Source passage:
There was a time when people thought smoking was the pinnacle of sophistication – and everyone (and we mean everyone smoked.) Even pregnant mothers were encouraged to smoke because (surprisingly enough) manufacturers’ of that age claimed smoking helped enhanced the child’s brain development. These days, we know that this claim is the farthest thing from the truth.
This article will not tackle how smoking affects the person smoking. Rather, we will concentrate on how smoking affects the unborn child due to a mother’s smoking habit. Here are the hard-nosed facts about what smoking does to an unborn child:
One: when a mother smokes, she is basically feeding her child toxic chemicals – and we all know that that is never good. An unborn child is heavily dependent on the nutrition the mother takes during pregnancy. This is why expecting mothers are advised to follow specific diets, and maybe stock up on supplementary minerals and vitamins. When a mother smokes, the chemical compounds within those cigarettes enter her system through her lungs. The blood circulating within those lungs are contaminated with those chemical compounds and travels all throughout the body. Having nowhere else to go, these compounds are slowly concentrated through the bloodstream and eventually pass through the umbilical cord. This is the only lifeline to nutrition and oxygen that the unborn child has.
The two most toxic substances that a smoking mother inadvertently feeds her unborn child are nicotine and carbon monoxide. In case that is not horrifying enough, you may want to check out cigarette pack labels and see what other chemical additives the child is ingesting.
The ingestion of these chemical compounds is the reason why unborn children suffer from low birth weight and even premature delivery. I mean, honestly… a full grown adult’s health will suffer extensively if cancer inducing chemical compounds become part of his or her daily diet. This is also the reason why smoking mothers often have a 66% chance of delivering stillborns.
Two: when a mother smokes, the oxygen level in the mother’s blood mainstream is lowered considerably. In fact, carbon monoxide often replenishes the lost oxygen in the blood. Oxygen is the life force of all human beings, it is the one thing we need to breathe and the one element that the human brain must constantly have. The popular concept is that when human beings are deprived of air, our lungs collapse and we eventually die. This, however, is not quite accurate.
If a person, a normal healthy person, is deprived air, or to be more precise: of the correct amount of oxygen he or she needs, the brain slowly begins to die. Parts of the brain that is deprived most of oxygen slowly turns off the bodily functions that they are assigned to. When the part of the brain responsible for the respiratory system erodes, our lungs eventually stop. But it is the brain that dies first.
Unfortunately, an unborn child goes through the same hardship every time his or her mother lights up. With very little oxygen to supply the unborn one’s brain, his overall development is stunted, making his tiny brain work on a slower drive. This is actually an automatic survival reflex that the human body has, slowing down all metabolism and further development in hopes that with the very little nutrition or oxygen the body has, there is a continuation of life. This makes the child underdeveloped and poorly formed. If we are to look at worst case scenarios, lack of oxygen to the brain is the leading cause of brain deaths to many unborn children.

Stored items

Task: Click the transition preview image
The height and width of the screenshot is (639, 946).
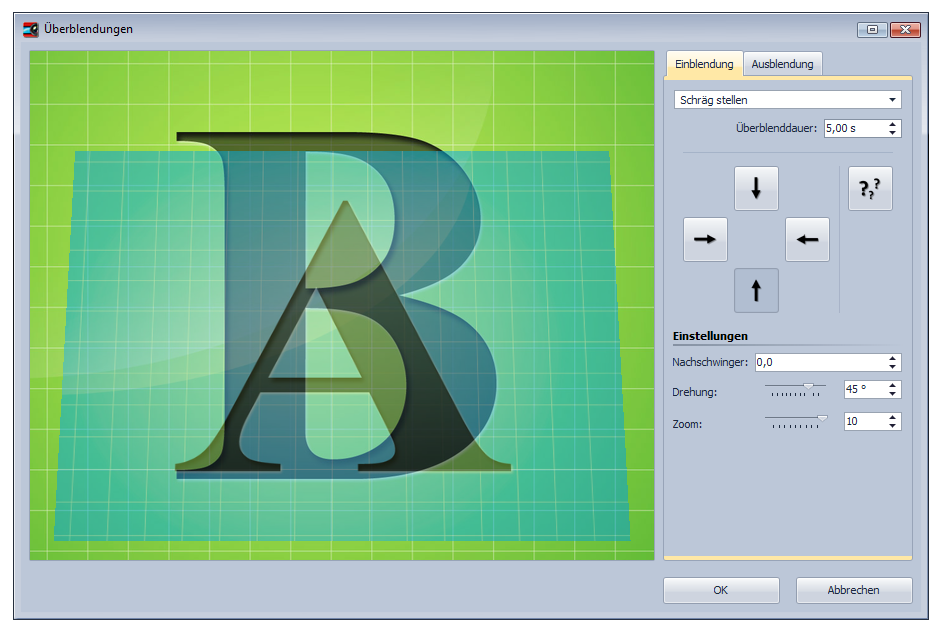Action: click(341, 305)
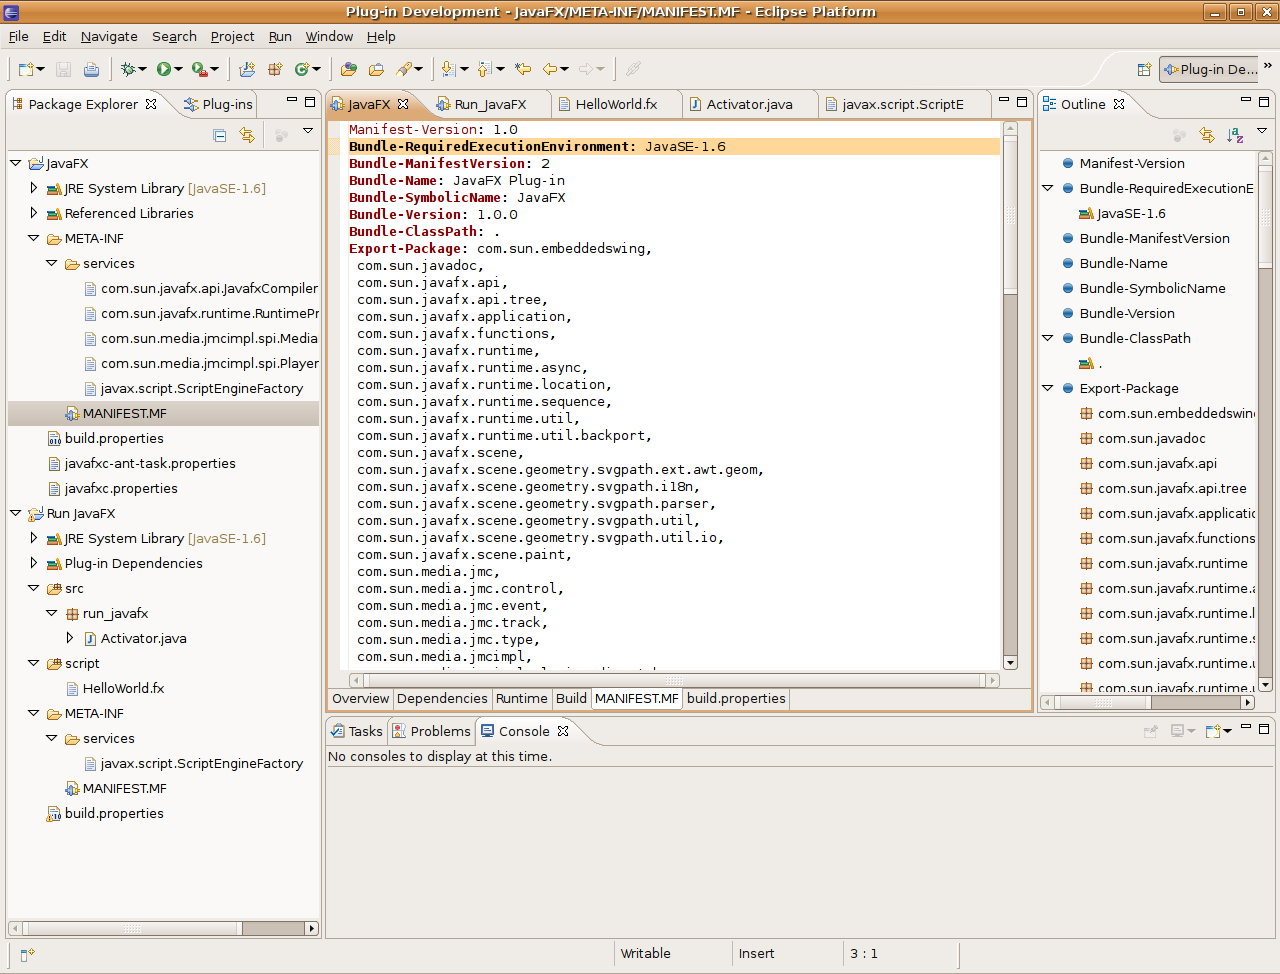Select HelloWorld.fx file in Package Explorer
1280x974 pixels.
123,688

Task directions:
Reproduce word for word the part of the article on smoking during pregnancy starting at "Unfortunately, an unborn" and ending at "many unborn children.". The rows have no connection to the article on smoking during pregnancy.

The answer:
Unfortunately, an unborn child goes through the same hardship every time his or her mother lights up. With very little oxygen to supply the unborn one’s brain, his overall development is stunted, making his tiny brain work on a slower drive. This is actually an automatic survival reflex that the human body has, slowing down all metabolism and further development in hopes that with the very little nutrition or oxygen the body has, there is a continuation of life. This makes the child underdeveloped and poorly formed. If we are to look at worst case scenarios, lack of oxygen to the brain is the leading cause of brain deaths to many unborn children.